Reputation: 24270
I work with a bunch of sets in order to generate constrained random traffic, but I want to be able to call a Specman macro that computes the complement of a set with syntax like:
COMPLEMENT begin
domain=[0..10,24..30],
complementing_set=[2..3,27..30]
end
and have it generate:
[0..1,4..10,24..26]
Every time I need the complement of a set I'm using fully populated lists (e.g. {0;1;2;3....} ) and then removing elements, instead of using Specman's built-in int_range_list object. And I'm also doing a lot of these set calculations at run-time instead of compile-time.
Upvotes: 4
Views: 636
Reputation: 963
In the recent versions of Specman, you can use the pre-defined set
type, that serves exactly this purpose.
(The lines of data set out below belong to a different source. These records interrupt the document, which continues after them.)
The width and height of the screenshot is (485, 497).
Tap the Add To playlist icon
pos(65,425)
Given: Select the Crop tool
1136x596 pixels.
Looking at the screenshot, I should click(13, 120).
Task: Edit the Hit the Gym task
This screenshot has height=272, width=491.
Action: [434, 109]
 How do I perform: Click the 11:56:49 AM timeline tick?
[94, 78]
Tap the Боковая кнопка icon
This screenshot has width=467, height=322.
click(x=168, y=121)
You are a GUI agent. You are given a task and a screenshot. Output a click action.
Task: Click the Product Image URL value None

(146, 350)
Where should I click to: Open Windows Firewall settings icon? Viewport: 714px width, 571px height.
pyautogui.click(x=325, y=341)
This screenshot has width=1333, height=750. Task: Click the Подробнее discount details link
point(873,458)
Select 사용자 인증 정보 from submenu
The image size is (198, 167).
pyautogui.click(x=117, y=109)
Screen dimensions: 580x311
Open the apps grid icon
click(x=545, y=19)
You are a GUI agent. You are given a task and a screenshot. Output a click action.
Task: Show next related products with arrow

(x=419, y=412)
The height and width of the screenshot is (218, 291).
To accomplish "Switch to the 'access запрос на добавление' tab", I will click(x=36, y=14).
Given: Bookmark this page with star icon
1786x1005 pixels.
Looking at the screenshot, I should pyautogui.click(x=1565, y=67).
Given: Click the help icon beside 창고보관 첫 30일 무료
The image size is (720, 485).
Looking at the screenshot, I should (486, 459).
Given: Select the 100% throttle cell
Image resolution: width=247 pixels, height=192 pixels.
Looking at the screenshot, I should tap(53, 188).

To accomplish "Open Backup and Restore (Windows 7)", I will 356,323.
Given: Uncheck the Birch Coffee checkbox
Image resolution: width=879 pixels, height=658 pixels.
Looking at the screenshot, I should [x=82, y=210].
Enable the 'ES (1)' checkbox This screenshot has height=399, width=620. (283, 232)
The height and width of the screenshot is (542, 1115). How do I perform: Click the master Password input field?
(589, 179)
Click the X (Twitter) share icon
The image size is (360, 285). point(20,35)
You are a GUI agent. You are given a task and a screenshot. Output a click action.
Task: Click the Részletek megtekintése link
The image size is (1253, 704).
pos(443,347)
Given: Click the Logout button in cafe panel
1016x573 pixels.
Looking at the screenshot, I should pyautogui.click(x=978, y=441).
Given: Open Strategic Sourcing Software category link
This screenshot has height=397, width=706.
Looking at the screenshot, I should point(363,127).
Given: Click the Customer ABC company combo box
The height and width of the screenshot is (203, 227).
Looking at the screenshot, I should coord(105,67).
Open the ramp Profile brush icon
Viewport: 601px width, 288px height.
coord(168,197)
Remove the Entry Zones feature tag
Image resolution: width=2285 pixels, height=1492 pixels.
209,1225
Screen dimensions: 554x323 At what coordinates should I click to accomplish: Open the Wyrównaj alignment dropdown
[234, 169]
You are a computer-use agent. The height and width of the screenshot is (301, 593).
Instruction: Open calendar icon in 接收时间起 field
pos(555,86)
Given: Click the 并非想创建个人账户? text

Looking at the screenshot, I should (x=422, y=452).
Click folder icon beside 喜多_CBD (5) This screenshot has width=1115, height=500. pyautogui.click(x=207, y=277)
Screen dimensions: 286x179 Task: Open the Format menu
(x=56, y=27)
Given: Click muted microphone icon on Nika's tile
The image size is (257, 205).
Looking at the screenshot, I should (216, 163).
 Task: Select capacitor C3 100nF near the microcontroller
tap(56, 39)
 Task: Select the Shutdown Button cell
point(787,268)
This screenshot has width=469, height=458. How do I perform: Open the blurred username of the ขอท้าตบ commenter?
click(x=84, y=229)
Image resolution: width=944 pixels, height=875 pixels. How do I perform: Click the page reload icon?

For example, you can do things like this:
var s1: set = [1..5, 10..15];
var s2: set = [4..13];
var s3: set = s1.intersect(s2);
and even like this:
x: int;
y: int;
........
var s1: set = [x..y];
var s2: set = [1..10];
var s3: set = s1.union(s2);
etc.
Upvotes: 2
Reputation: 21
one more way may be to use uints, say you have a 500 possible values:
domain : uint(bits:500);
complement : uint(bits:500);
set : uint(bits:500) = domain & ~complement;
you can later extract the indices with
set_l : list of uint = set[.]].all_indices(it==1);
depending on your domain to possible values ratio this method may be quicker to calculate
Upvotes: 1
Reputation: 127638
You can try this:
var domain: list of int = {0..10, 24..30};
var complementing_set: list of int = {2..3, 27..30};
var complement: list of int = domain.all(it in complementing set);
The all
pseudo-method generates a sublist of the parent list of all the elements in the parent list for which the condition in the parentheses holds.